Only the lines below between the ones containing "You are a GUI agent. The screenshot is 1024×1366." and "Protection des données", inclusive, are to be reproduced, each exactly as it stands.

## GIVEN INFORMATION
━━━━━━━━━━━━━━━━━━━━

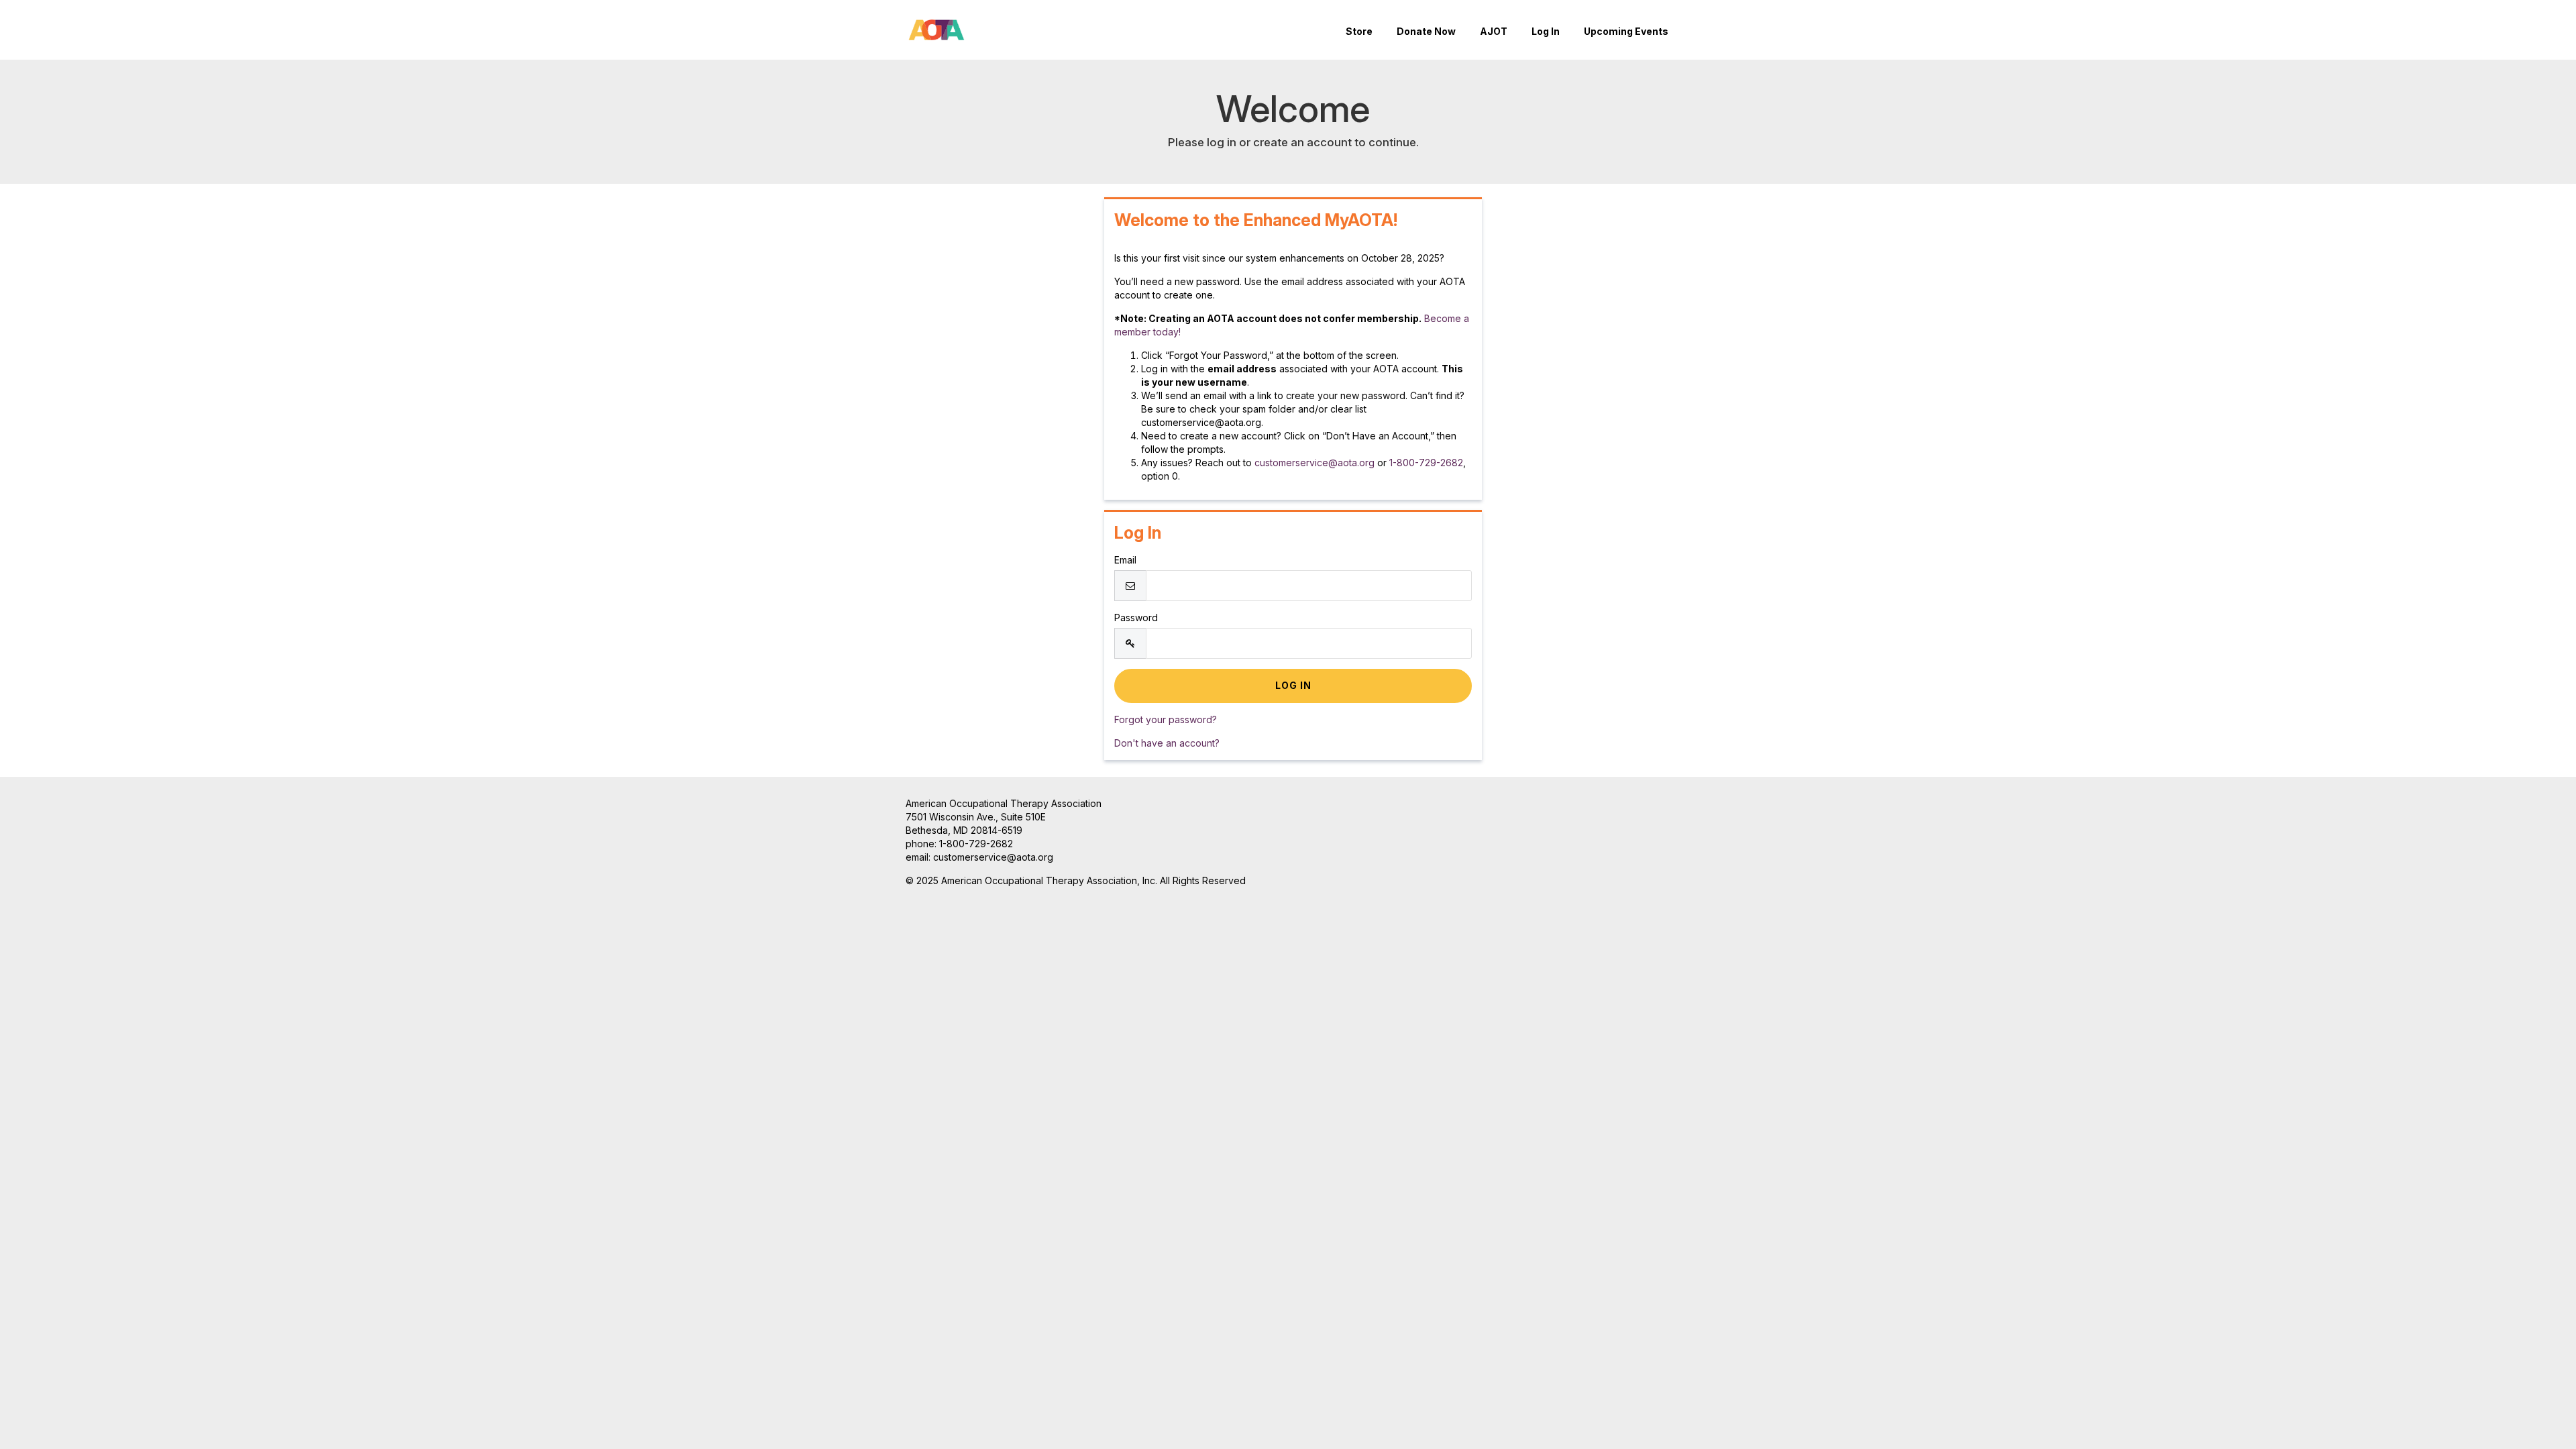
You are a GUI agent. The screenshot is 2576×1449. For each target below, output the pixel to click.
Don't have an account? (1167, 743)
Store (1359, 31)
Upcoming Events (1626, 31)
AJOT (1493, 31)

━━━━━━━━━━━━━━━━━━━━

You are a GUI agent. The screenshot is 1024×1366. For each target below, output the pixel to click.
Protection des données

━━━━━━━━━━━━━━━━━━━━

## OUTPUT OF THE TASK
You are a GUI agent. The screenshot is 1024×1366. For each target below, output the pixel to click.
Protection des données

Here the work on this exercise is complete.